§ **DATA SUPPLIED**
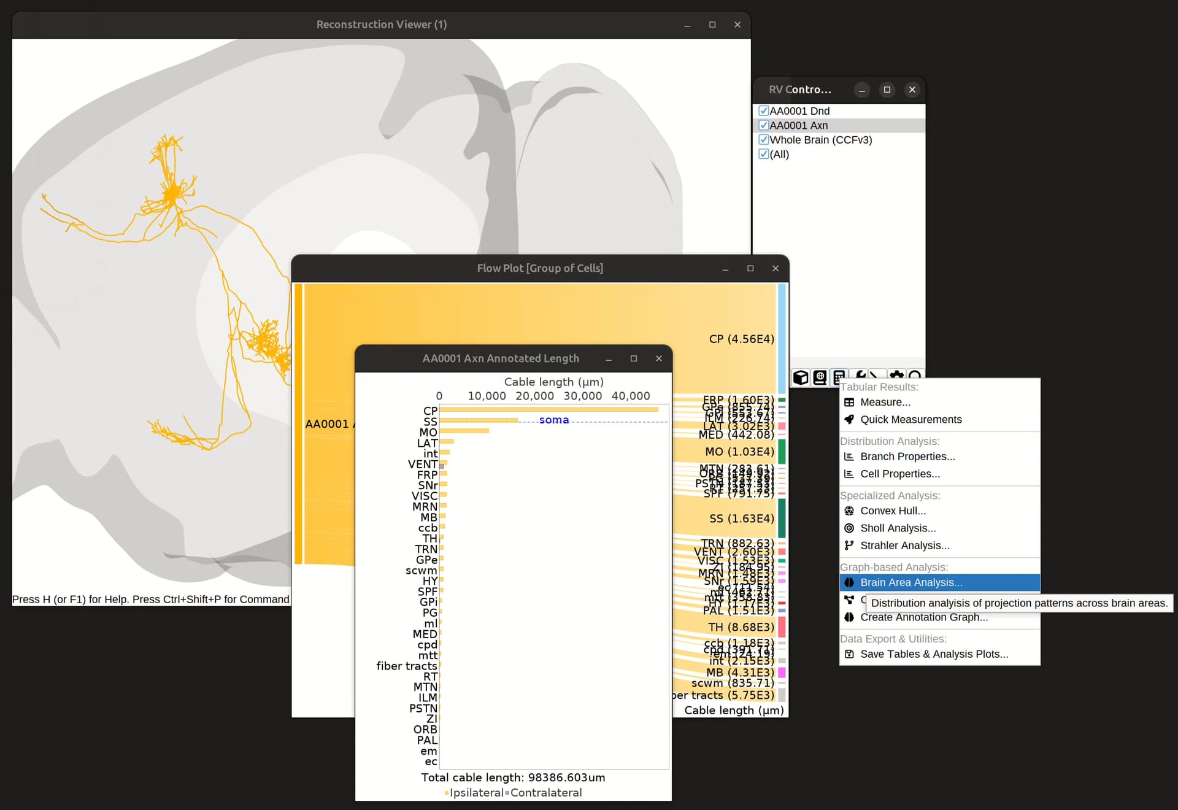Toggle the Whole Brain (CCFv3) checkbox
The height and width of the screenshot is (810, 1178).
(x=764, y=139)
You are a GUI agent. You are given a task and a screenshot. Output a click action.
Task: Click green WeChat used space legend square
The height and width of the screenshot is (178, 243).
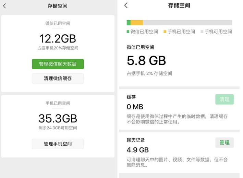(x=128, y=32)
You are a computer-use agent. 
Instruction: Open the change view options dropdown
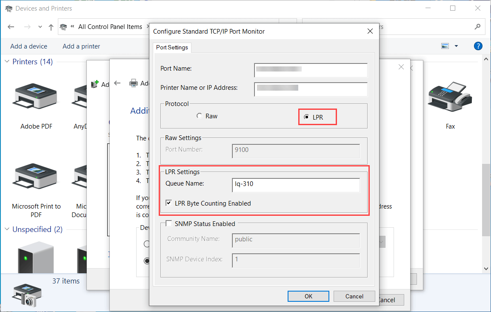(x=456, y=46)
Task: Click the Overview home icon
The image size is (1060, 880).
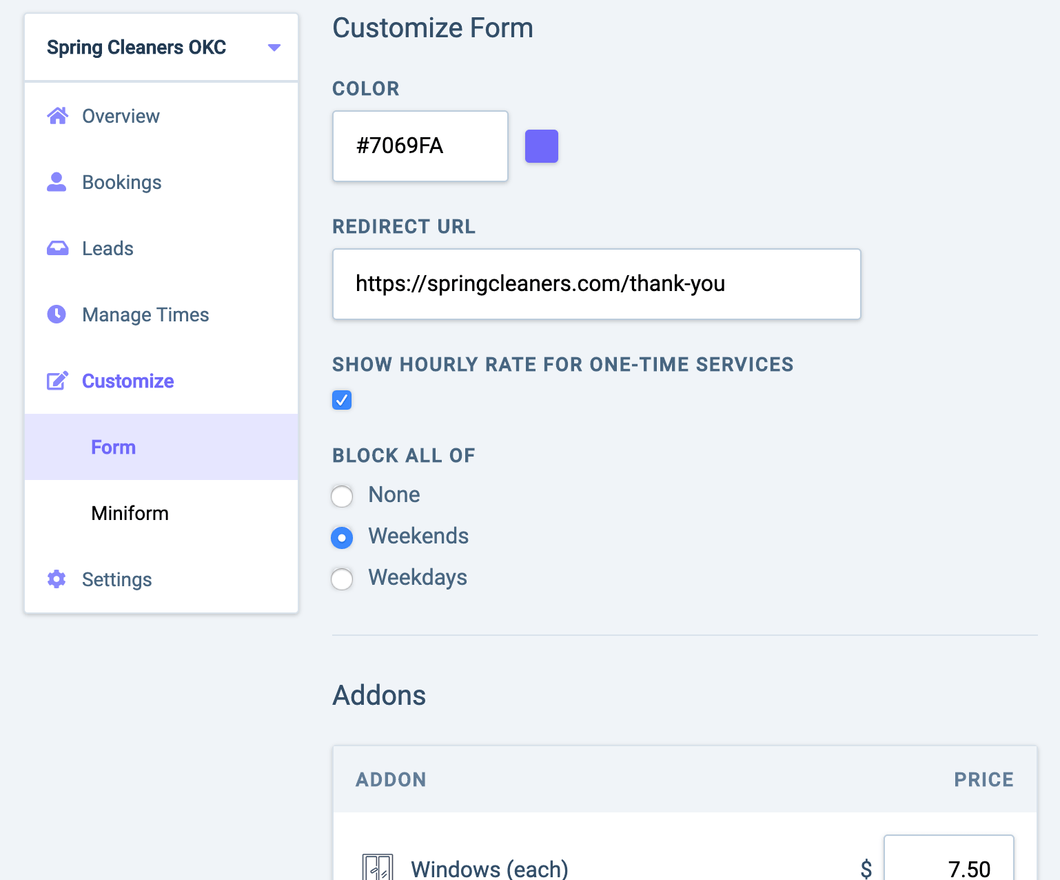Action: point(58,116)
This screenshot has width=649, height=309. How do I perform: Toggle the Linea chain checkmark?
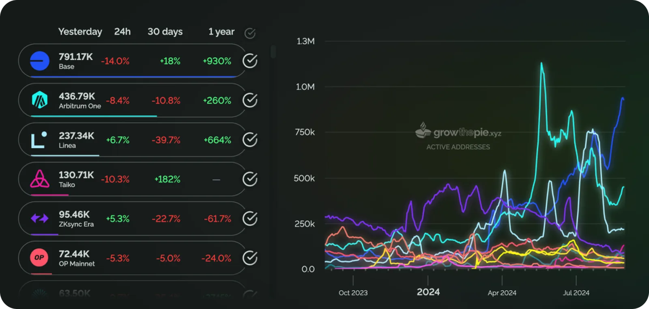[x=250, y=140]
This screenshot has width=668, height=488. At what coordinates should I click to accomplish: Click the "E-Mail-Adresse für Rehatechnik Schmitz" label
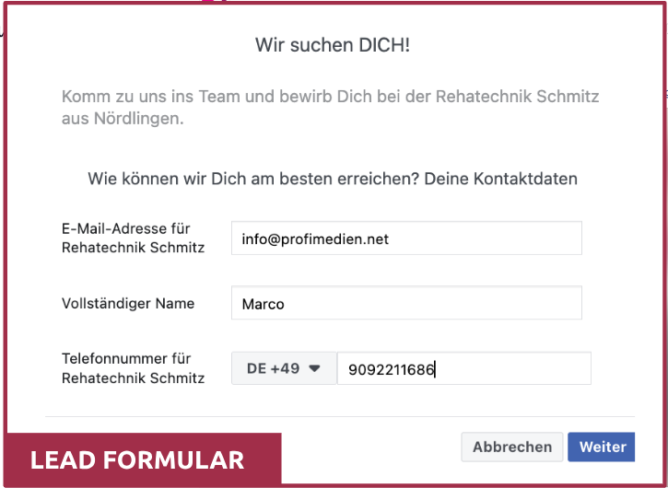tap(133, 238)
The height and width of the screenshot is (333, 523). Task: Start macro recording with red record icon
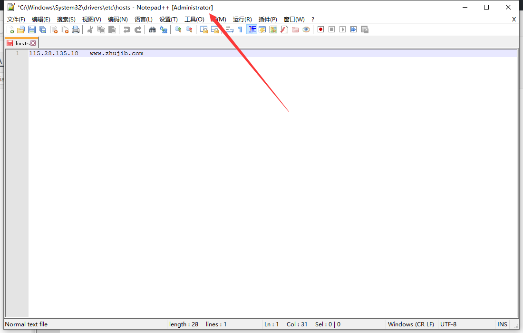(x=321, y=29)
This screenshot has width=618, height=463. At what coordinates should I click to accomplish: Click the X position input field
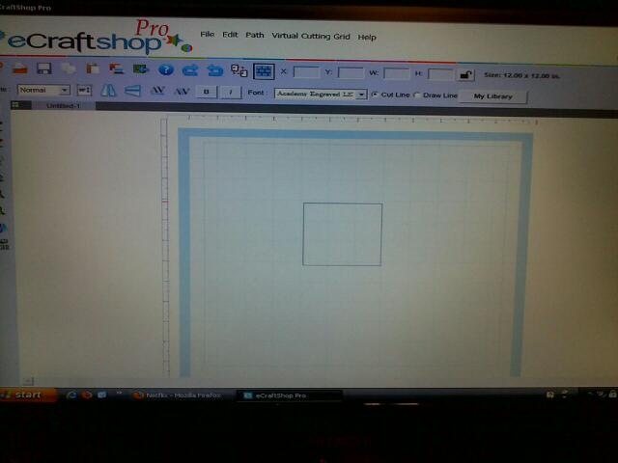click(306, 72)
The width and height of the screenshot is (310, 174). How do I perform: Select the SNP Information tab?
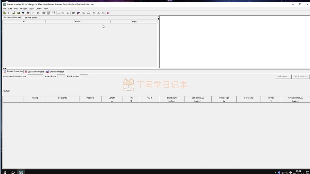point(55,72)
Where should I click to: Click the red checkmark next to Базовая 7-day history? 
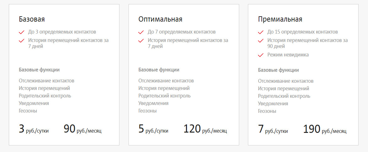[x=22, y=40]
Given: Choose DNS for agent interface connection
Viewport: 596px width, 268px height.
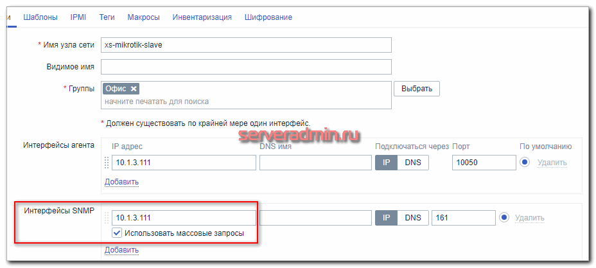Looking at the screenshot, I should (413, 163).
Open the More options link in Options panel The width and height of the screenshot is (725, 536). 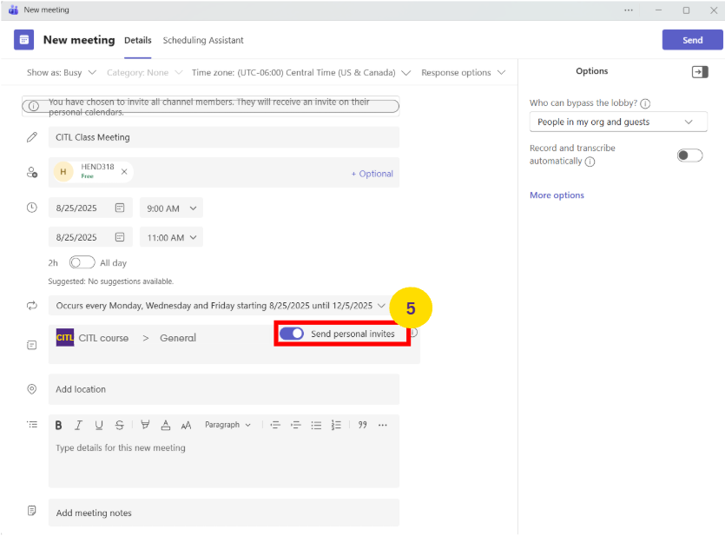557,195
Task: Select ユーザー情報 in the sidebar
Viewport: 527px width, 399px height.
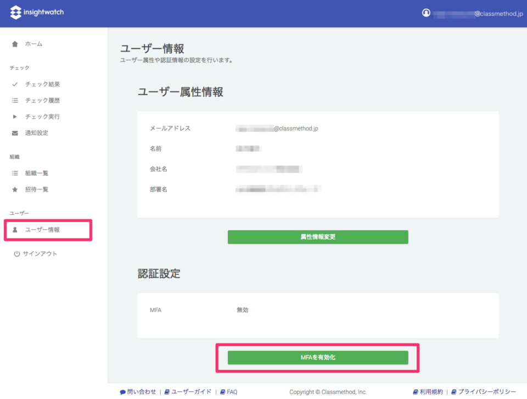Action: point(42,230)
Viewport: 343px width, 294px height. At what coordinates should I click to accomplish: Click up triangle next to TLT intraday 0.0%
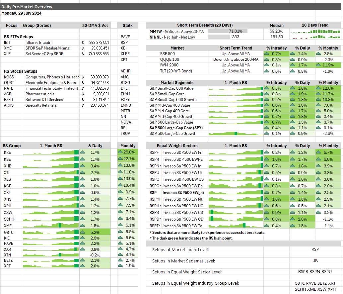click(x=267, y=71)
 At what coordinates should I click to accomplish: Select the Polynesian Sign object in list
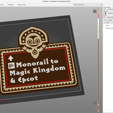[109, 28]
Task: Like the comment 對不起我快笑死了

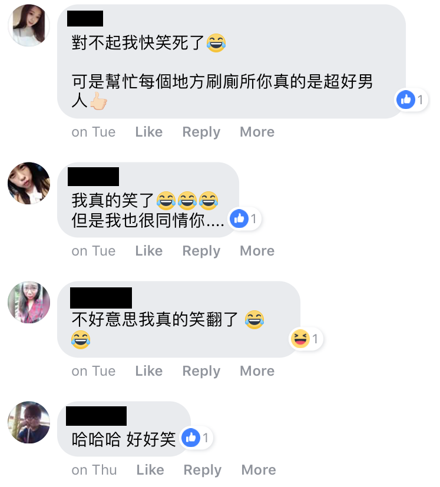Action: (x=149, y=132)
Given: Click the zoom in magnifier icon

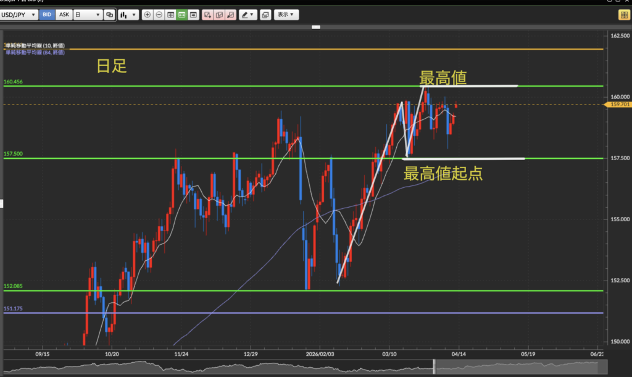Looking at the screenshot, I should click(147, 14).
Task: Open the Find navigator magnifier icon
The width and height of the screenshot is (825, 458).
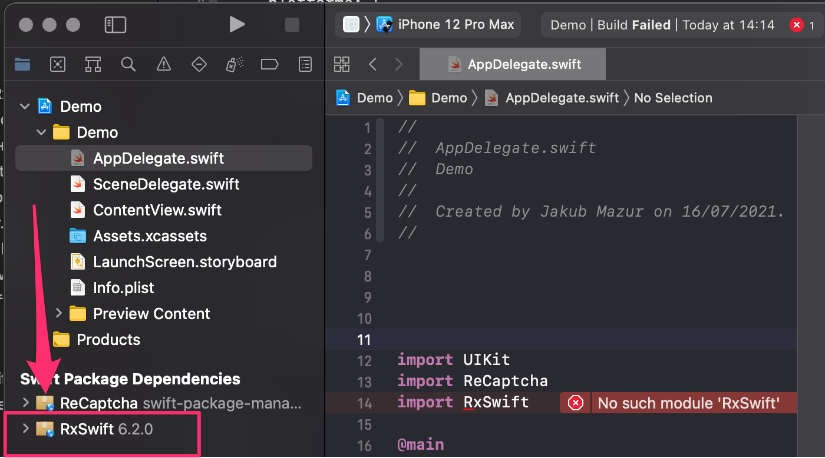Action: (x=128, y=64)
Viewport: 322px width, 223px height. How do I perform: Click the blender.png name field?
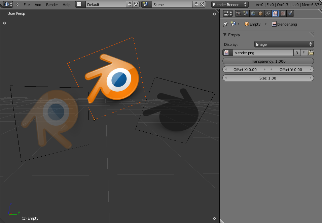263,53
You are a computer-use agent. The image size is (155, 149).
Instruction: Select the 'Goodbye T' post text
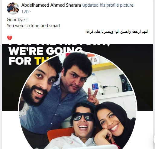(x=17, y=20)
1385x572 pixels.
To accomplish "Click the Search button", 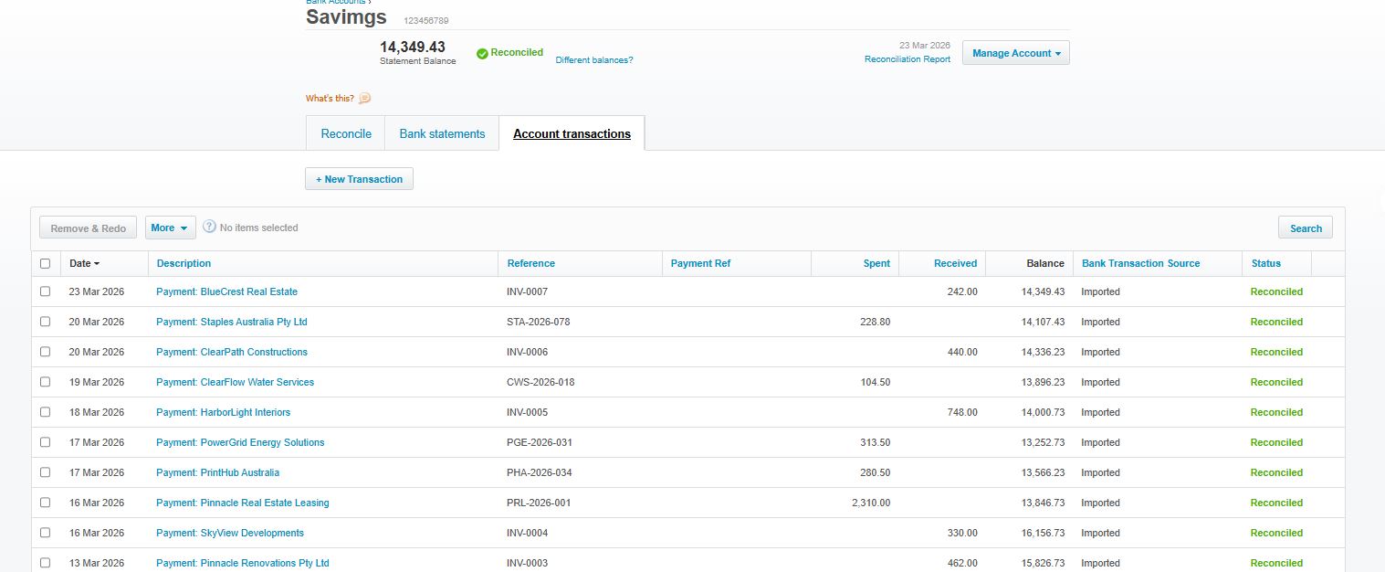I will point(1306,228).
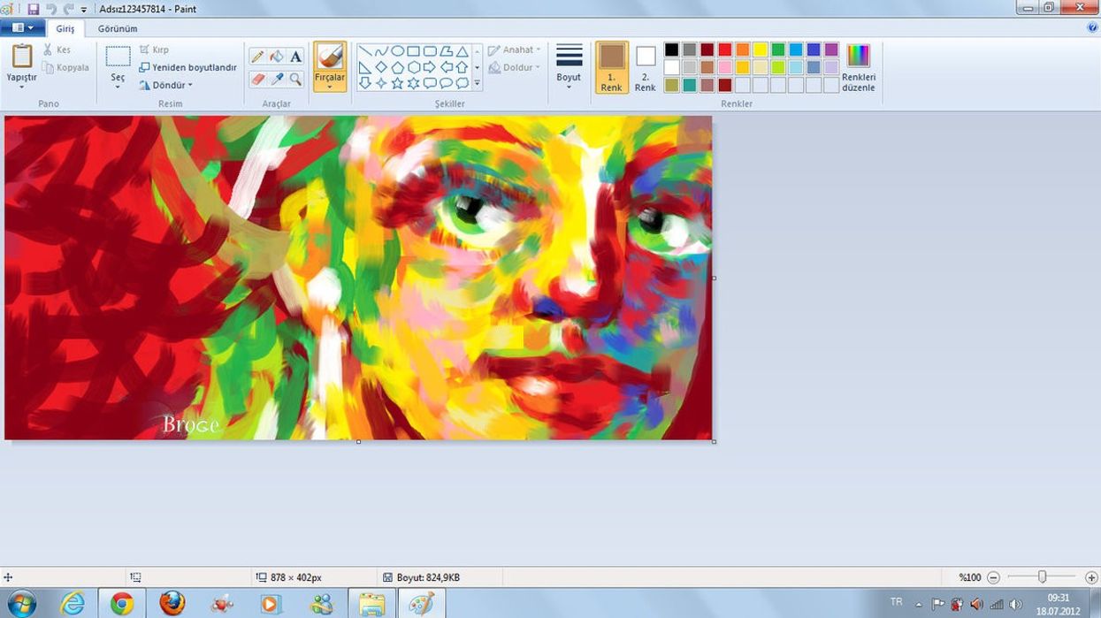Open Google Chrome from the taskbar

pyautogui.click(x=121, y=605)
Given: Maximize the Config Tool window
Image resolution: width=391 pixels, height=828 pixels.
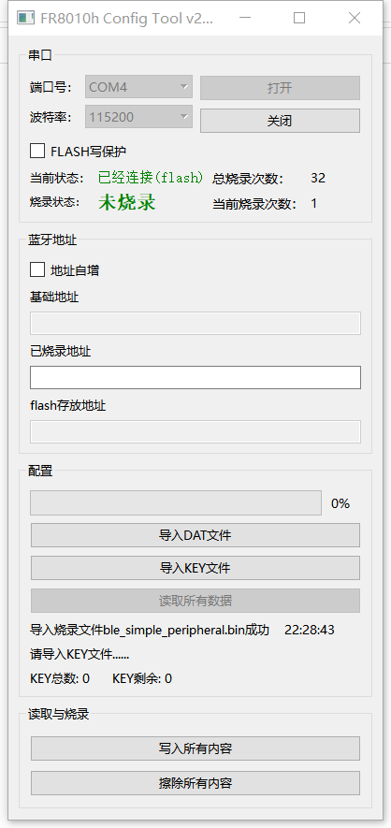Looking at the screenshot, I should 299,18.
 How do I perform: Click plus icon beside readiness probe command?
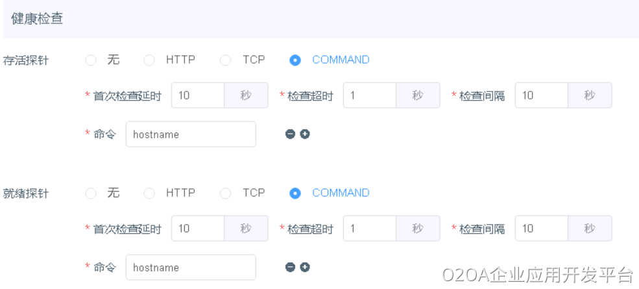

§ **AIM OF THE EXERCISE**
Retype everything from the start of the items down to the line containing "(x=456, y=46)", with both ends included. Leave the pictures out of your answer.

§ **ANSWER BELOW**
Toggle the Whole Brain (CCFv3) checkbox
The height and width of the screenshot is (810, 1178).
(x=764, y=139)
You are a GUI agent. You are given a task and a screenshot. Output a click action.
Task: Click green WeChat used space legend square
The height and width of the screenshot is (178, 243).
(x=128, y=32)
You are a computer-use agent. 
Instruction: Open the change view options dropdown
(x=456, y=46)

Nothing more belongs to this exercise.